Mondo, 29 luglio 2025

"Fiasco", "Umiliazione!": pioggia di critiche sull'UE dopo l'accordo con gli USA

Il presidente americano Donald Trump e la presidente della Commissione europea Ursula von der Leyen hanno raggiunto domenica in Scozia un accordo commerciale, in base al quale i prodotti europei esportati negli Stati Uniti sarebbero soggetti a una tariffa del 15% oltre che promesse, da parte dell'UE, di investimenti plurimiliardari in energia e armamenti “made in USA”. Mentre diversi leader europei hanno accolto con favore quella che hanno considerato una de-escalation degli scambi commerciali, i gruppi di opposizione e gli attori economici si sono mostrati molto meno entusiasti, in particolare in Francia e Germania. La presidente della Commissione europea Ursula von der Leyen ha definito l'accordo "buono". Tuttavia, ha affermato che i dettagli dell'accordo dovrebbero essere definiti "nelle prossime settimane". "Il quindici percento non è una cifra insignificante, ma è il massimo che siamo riusciti a ottenere", ha aggiunto von der Leyen.

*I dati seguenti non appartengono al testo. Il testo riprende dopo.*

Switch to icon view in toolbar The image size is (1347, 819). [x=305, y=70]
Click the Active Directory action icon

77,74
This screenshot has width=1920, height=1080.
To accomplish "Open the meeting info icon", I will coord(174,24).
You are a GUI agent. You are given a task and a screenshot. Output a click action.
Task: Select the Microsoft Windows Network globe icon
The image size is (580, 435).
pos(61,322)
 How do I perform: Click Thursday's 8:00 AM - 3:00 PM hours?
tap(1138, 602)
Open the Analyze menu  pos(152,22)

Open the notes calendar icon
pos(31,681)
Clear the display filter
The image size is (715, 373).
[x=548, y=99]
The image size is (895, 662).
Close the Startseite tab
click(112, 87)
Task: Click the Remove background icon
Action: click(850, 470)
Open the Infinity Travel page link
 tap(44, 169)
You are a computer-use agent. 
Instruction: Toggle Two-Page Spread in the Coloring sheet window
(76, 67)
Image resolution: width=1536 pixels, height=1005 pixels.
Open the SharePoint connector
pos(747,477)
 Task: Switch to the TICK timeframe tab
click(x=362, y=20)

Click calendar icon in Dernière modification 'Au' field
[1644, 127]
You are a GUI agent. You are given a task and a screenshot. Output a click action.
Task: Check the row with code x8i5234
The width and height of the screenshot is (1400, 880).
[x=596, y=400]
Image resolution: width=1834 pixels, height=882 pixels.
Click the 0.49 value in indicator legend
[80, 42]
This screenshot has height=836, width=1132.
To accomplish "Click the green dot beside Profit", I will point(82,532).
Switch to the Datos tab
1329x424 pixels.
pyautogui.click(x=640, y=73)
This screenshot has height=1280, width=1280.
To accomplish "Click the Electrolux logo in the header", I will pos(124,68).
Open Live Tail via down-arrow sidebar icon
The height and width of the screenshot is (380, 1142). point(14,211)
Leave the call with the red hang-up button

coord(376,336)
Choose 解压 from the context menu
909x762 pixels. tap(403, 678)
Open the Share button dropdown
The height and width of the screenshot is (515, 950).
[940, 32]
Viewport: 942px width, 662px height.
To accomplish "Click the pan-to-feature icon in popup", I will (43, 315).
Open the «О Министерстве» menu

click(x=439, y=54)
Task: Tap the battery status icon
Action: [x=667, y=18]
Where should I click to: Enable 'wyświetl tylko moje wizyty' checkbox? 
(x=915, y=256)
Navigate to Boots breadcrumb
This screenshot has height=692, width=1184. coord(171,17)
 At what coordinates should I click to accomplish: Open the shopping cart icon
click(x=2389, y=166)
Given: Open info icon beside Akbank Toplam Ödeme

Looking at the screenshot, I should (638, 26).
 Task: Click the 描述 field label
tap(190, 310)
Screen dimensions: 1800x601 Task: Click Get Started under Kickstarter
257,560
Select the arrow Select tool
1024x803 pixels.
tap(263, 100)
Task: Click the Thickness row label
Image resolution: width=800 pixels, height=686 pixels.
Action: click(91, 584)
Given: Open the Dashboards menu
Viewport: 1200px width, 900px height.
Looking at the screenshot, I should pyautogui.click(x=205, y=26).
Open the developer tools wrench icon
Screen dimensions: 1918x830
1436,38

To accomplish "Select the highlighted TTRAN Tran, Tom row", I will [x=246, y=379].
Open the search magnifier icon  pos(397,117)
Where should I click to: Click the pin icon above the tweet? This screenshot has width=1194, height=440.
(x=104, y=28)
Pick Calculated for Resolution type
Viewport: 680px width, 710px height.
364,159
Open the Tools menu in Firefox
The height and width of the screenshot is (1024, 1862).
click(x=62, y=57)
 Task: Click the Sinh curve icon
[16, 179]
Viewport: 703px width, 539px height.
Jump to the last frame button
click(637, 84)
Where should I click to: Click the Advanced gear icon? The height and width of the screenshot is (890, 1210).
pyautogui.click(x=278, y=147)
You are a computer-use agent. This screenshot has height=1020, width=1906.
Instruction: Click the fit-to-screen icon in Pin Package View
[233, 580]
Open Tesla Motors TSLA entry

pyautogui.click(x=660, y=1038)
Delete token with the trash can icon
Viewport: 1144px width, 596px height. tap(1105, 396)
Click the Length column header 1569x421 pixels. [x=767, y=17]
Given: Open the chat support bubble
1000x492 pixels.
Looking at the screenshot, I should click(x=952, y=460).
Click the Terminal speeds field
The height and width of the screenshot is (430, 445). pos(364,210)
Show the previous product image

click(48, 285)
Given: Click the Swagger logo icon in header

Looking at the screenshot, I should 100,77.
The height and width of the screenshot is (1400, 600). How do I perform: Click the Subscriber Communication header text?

Dal canto suo, il presidente degli Stati Uniti Donald Trump si è mostrato più trionfale nell'annunciare, sul suo social network Truth Social, la firma dell'accordo. "Il presidente Trump annuncia un accordo commerciale rivoluzionario con l'Unione Europea", ha scritto, riferendosi a se stesso in terza persona, sopra un video del suo incontro con von der Leyen.

Da parte europea, leader politici, la stampa e la gran parte dei commentatori sembra invece essere molto più critica sull'accordo. Lunedì il primo ministro francese François Bayrou ha descritto il testo come "una giornata buia" per l'Europa, che "ha deciso di sottomettersi" firmando l'accordo commerciale annunciato domenica tra l'Unione europea e gli Stati Uniti. "È un giorno buio quando un'alleanza di popoli liberi, riuniti per affermare i propri valori e difendere i propri interessi, decide di sottomettersi", ha reagito il capo del governo francese su X. Questo accordo stabilisce dazi doganali americani sui prodotti europei al 15% e l'UE si impegna ad acquistare 750 miliardi di dollari di energia - destinati in particolare a sostituire il gas russo - e a investire 600 miliardi di dollari in investimenti aggiuntivi negli Stati Uniti.



Il primo ministro ungherese Viktor Orban ha a sua volta duramente criticato lunedì l'accordo raggiunto domenica tra l'UE e gli Stati Uniti sui dazi doganali, che prevede una tassa del 15% sui prodotti europei importati, ritenendolo "peggiore" di quello raggiunto a maggio dalla Gran Bretagna. "Non è stato Donald Trump a stringere un accordo con Ursula von der Leyen, è stato Donald Trump a mangiarsi Ursula von der Leyen a colazione", ha affermato il leader ungherese in una diretta Facebook condotta dal portavoce del suo partito.

Da parte degli attori economici della Germania, la principale potenza dell'Unione Europea, l'accordo ottenuto dall'UE non sembra essere particolarmente gradito. "La mancanza di un accordo sulle esportazioni di acciaio e alluminio è un ulteriore colpo", sottolinea il BDI. L'industria chimica tedesca, da parte sua, ha ritenuto che i dazi doganali del 15% fossero "troppo elevati".

"Quando ci si aspetta un uragano, ci si rallegra di una semplice tempesta. Un'ulteriore escalation è stata evitata. "Tuttavia, il prezzo da pagare è alto per entrambe le parti", ha reagito in un comunicato stampa la Federazione chimica VCI, che rappresenta giganti industriali come Bayer e BASF. L'Associazione tedesca per il commercio estero (BGA), da parte sua, ha parlato di un "doloroso compromesso", deplorando in particolare un livello di sovrapprezzi che costituisce una "minaccia esistenziale" per molte aziende.

Il ministro degli Esteri russo Sergei Lavrov ha dichiarato lunedì che l'accordo annunciato il giorno prima tra Stati Uniti e UE avrà un impatto significativo sull'industria europea. "Un simile approccio porterà a un'ulteriore deindustrializzazione in Europa, a uno spostamento degli investimenti dall'Europa agli Stati Uniti e, naturalmente, questo sarà un colpo molto duro", ha affermato Sergei Lavrov durante un forum nei pressi di Mosca.